Proving that $p^{\alpha + \beta + 1} \mid {n \choose k} p^{k\alpha}$ when $p^\beta \mid n$.

Question

Let $n,\alpha\in\mathbb{N},\beta\in\mathbb{N}_0$, and let $p$ be odd prime number s.t. $p^\beta|n$.

How do we prove that $p^{\alpha+\beta+1}|{n\choose k}p^{k\alpha}$ for every $k\in\{1,2,\ldots,n-1\}$?

Answer 1

We have the following formula for the largest power of $p$ that divides integer $m!$: $$\frac{m-s_p(m)}{p-1}$$ where $s_p(m)$ represents the digit sum of $m$ in base $p$. We write $p^x\|n$ to denote $p^x|n$ but $p^{x+1}\nmid n$.

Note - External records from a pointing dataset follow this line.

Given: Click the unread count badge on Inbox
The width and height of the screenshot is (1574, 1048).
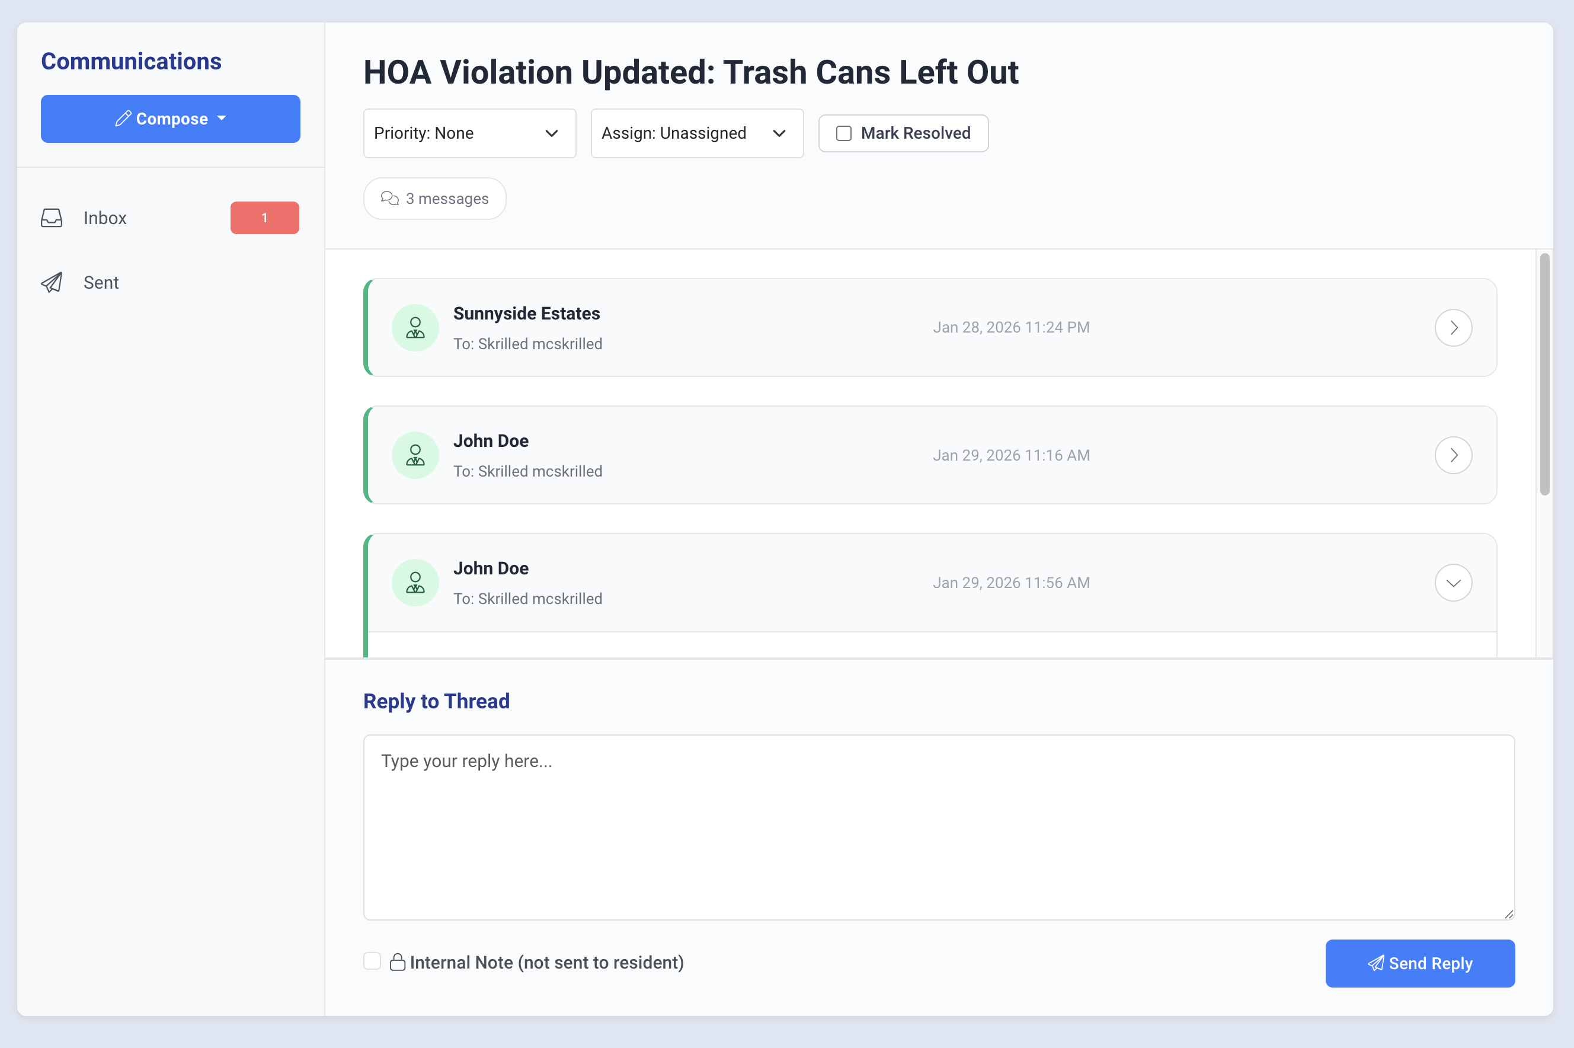Looking at the screenshot, I should click(265, 218).
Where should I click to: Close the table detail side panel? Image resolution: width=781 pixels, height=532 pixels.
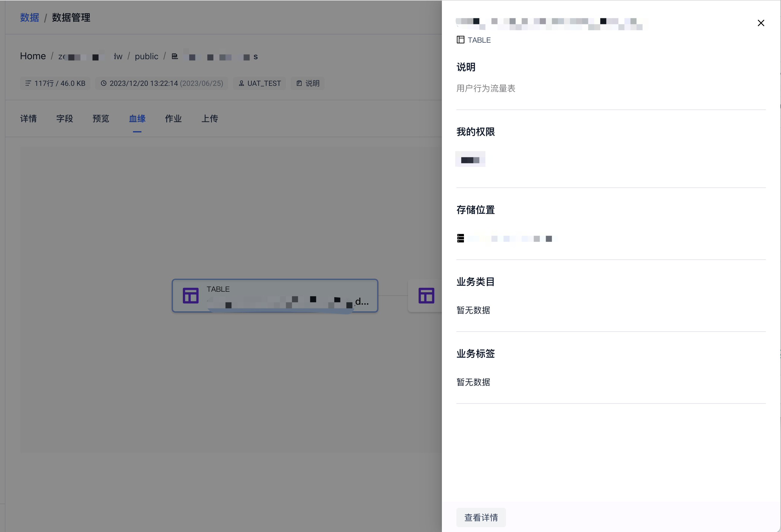[761, 23]
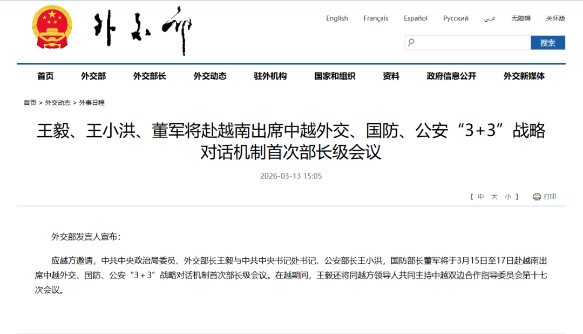Click the 外交部 calligraphy logo

coord(143,31)
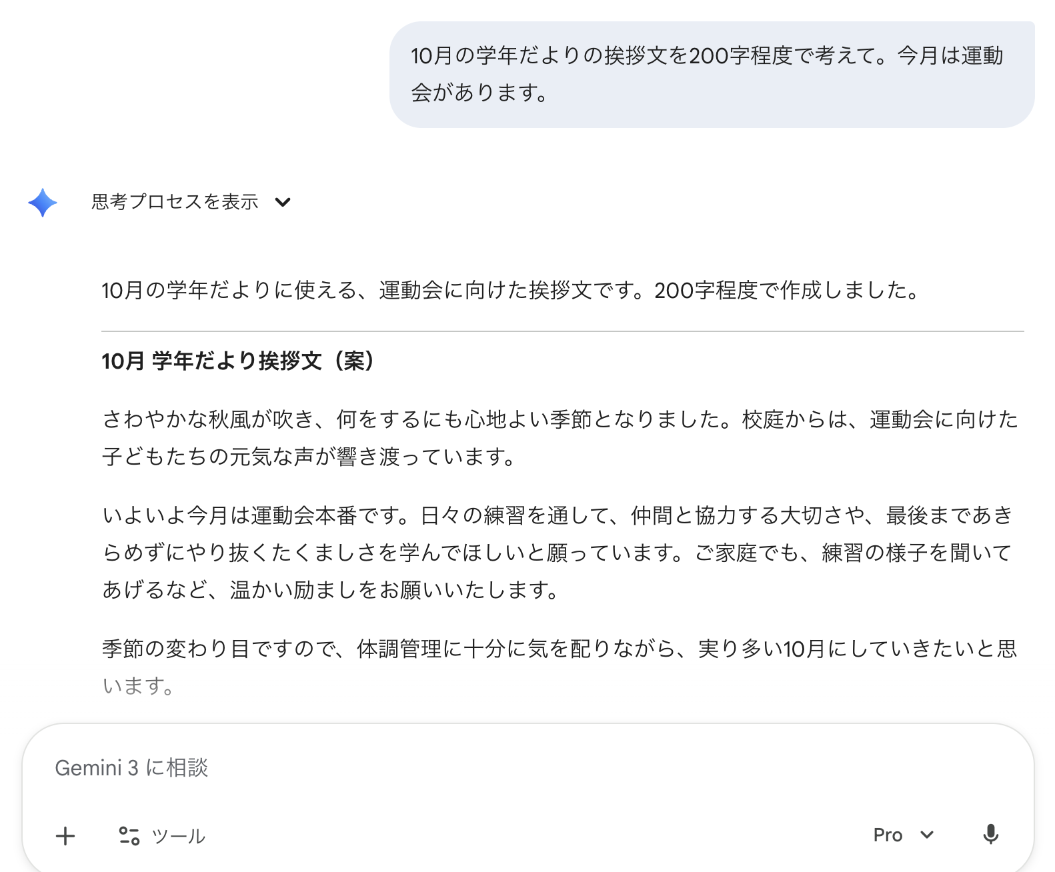
Task: Click the line starting あげるなど、温かい励まし
Action: (x=329, y=590)
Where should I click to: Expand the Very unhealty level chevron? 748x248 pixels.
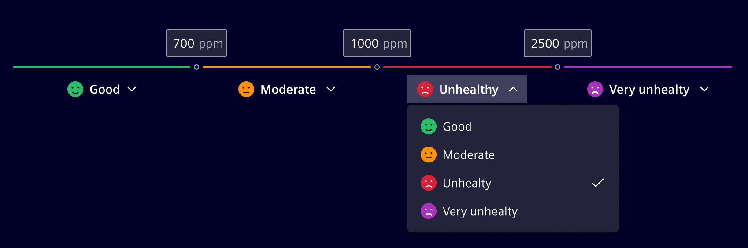click(704, 89)
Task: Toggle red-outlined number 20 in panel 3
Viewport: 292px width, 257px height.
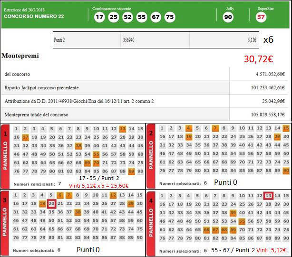Action: coord(52,204)
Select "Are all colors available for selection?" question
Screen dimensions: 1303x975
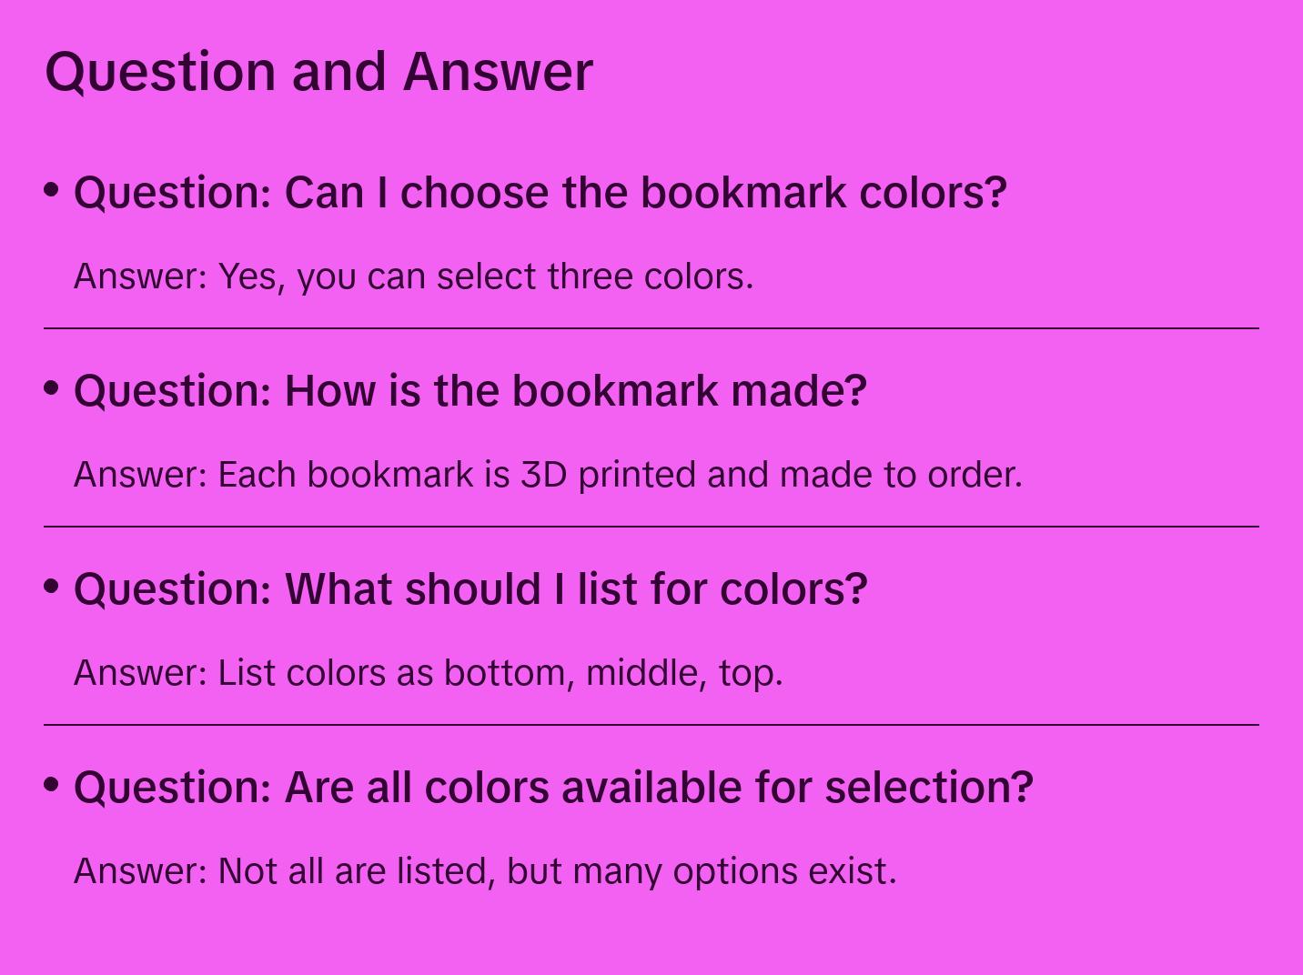pyautogui.click(x=553, y=788)
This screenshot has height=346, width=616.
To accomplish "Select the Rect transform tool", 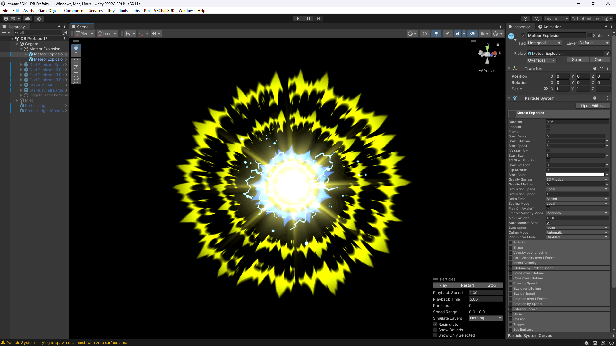I will click(x=76, y=74).
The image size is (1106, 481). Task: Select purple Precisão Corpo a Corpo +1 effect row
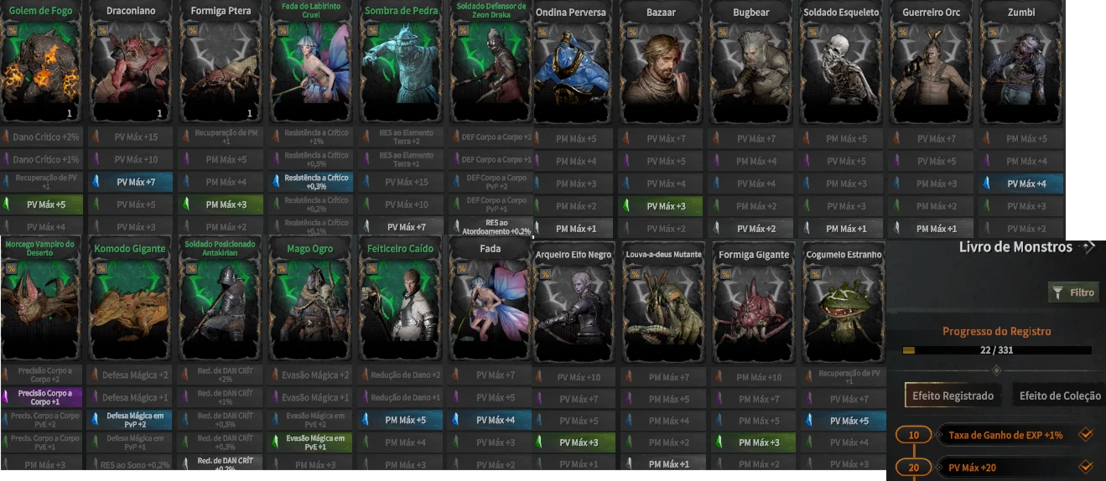42,397
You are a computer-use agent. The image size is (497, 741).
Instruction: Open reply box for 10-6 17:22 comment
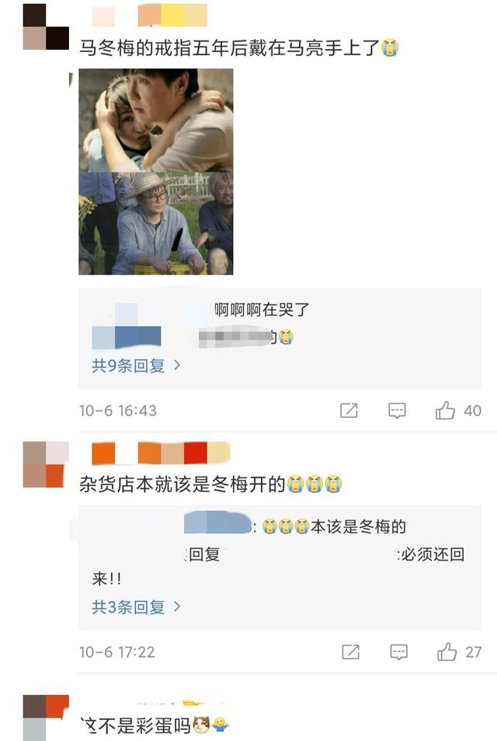click(399, 652)
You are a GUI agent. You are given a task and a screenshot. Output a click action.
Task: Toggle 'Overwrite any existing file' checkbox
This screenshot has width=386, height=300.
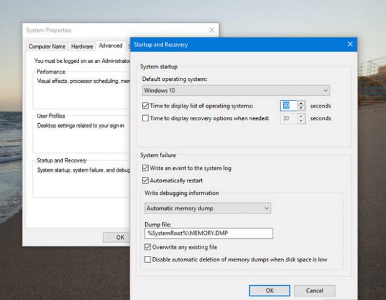[x=148, y=247]
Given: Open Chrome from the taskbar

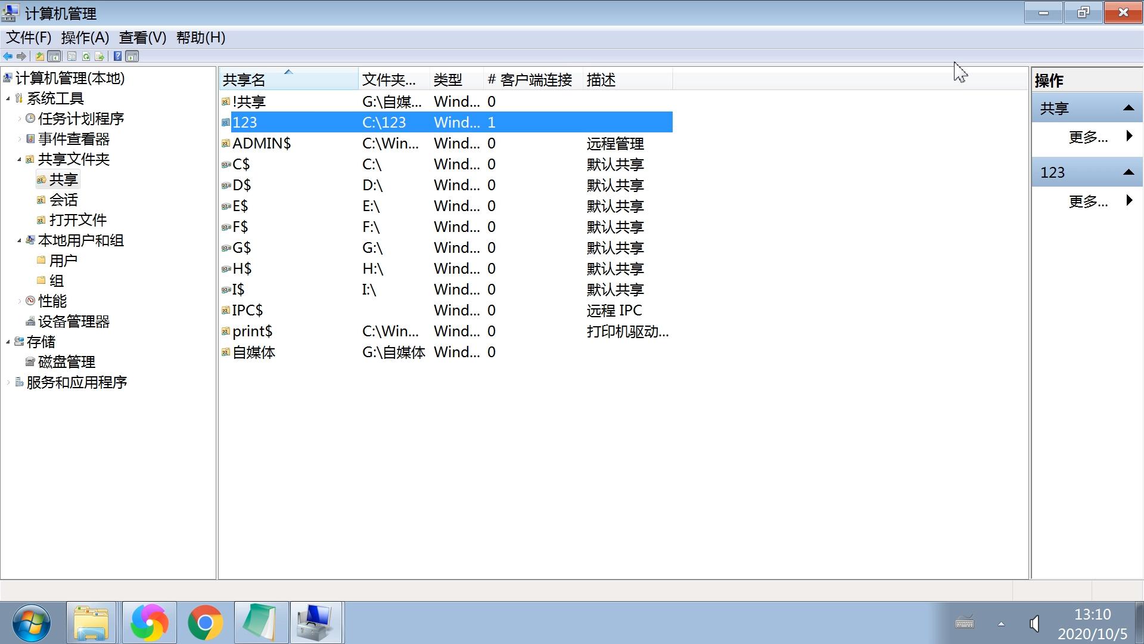Looking at the screenshot, I should click(x=205, y=623).
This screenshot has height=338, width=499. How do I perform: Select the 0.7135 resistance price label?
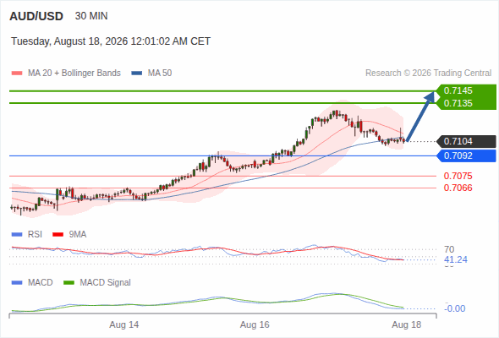pyautogui.click(x=458, y=103)
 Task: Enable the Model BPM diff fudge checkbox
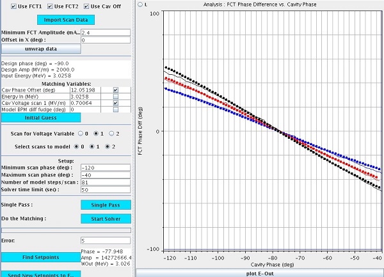pyautogui.click(x=116, y=109)
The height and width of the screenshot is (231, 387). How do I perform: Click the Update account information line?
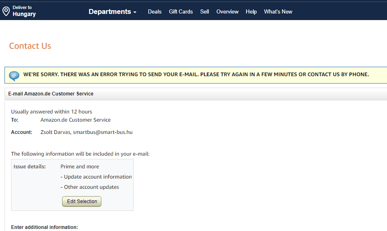(x=96, y=177)
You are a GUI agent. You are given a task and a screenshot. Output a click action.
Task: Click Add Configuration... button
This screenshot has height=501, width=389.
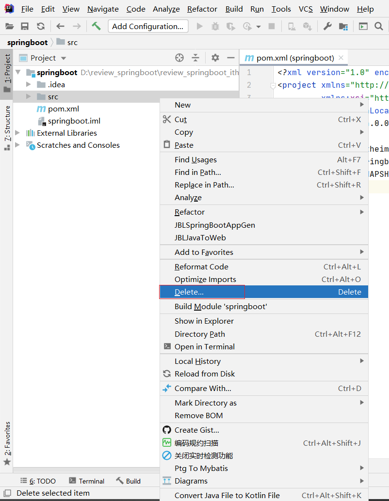[148, 26]
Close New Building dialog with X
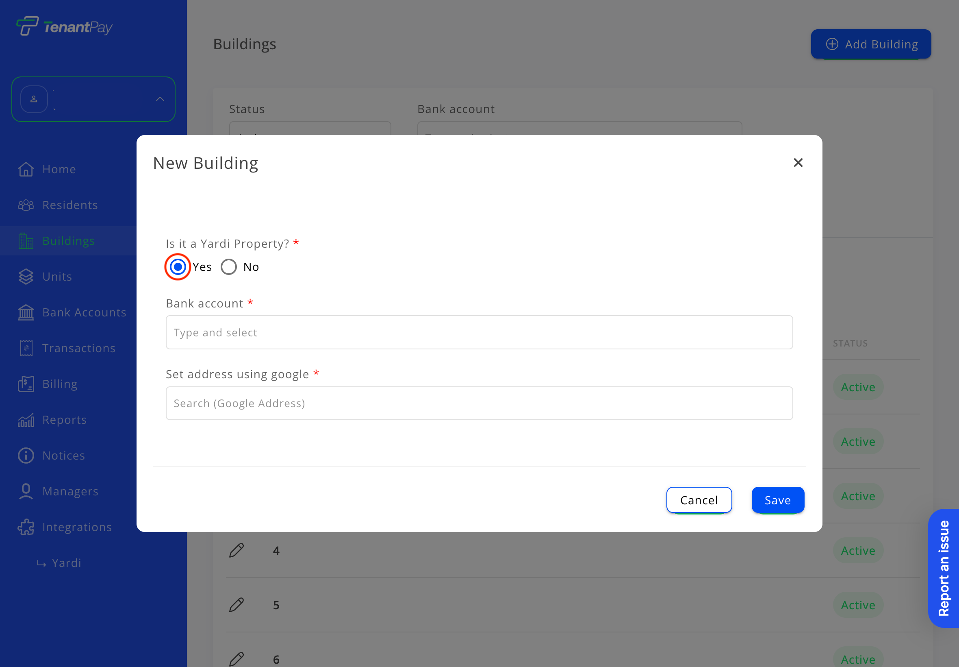This screenshot has height=667, width=959. [798, 163]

For convenience, set $\gamma=1+\lfloor \log_p n\rfloor$, the number of digits of $n$ in base $p$. Because $p^\beta|n$, the last $\beta$ digits of $n$ (in base $p$) are all zero. Hence $s_p(n)\le (p-1)(\gamma-\beta)$, and $p^x\|n!$ where $$x\ge \frac{n-(p-1)(\gamma-\beta)}{p-1}=\frac{n}{p-1}+(\beta-\gamma)$$ Next, we consider the denominator of $\displaystyle {n\choose k}=\frac{n!}{k!(n-k)!}$. We have $p^y\|k!$, where $y\le \frac{k-1}{p-1}$, and $p^z\|(n-k)!$, where $z\le \frac{n-k-1}{p-1}$. Combining these three facts, we get $p^s|{n\choose k}$, where $$s\ge \frac{n+k-1+n-k-1}{p-1}+\beta-\gamma=2\frac{n-1}{p-1}+\beta-\gamma$$ The desired result would follow if we could show that $$\alpha+\beta+1\le 2\frac{n-1}{p-1}+\beta-\gamma+k\alpha$$ which rearranges as $$\gamma+1\le 2\frac{n-1}{p-1}+(k-1)\alpha$$ It suffices to prove this for $k=1$, i.e. $$\gamma+1\le 2\frac{n-1}{p-1}$$ or $$\lfloor \log_p n\rfloor \frac{p-1}{2}\le n$$

Answer 2

It`s false for $k = 1$: $p^{\alpha +\beta+1} | np^{\alpha}$, $n = p,\beta=1$.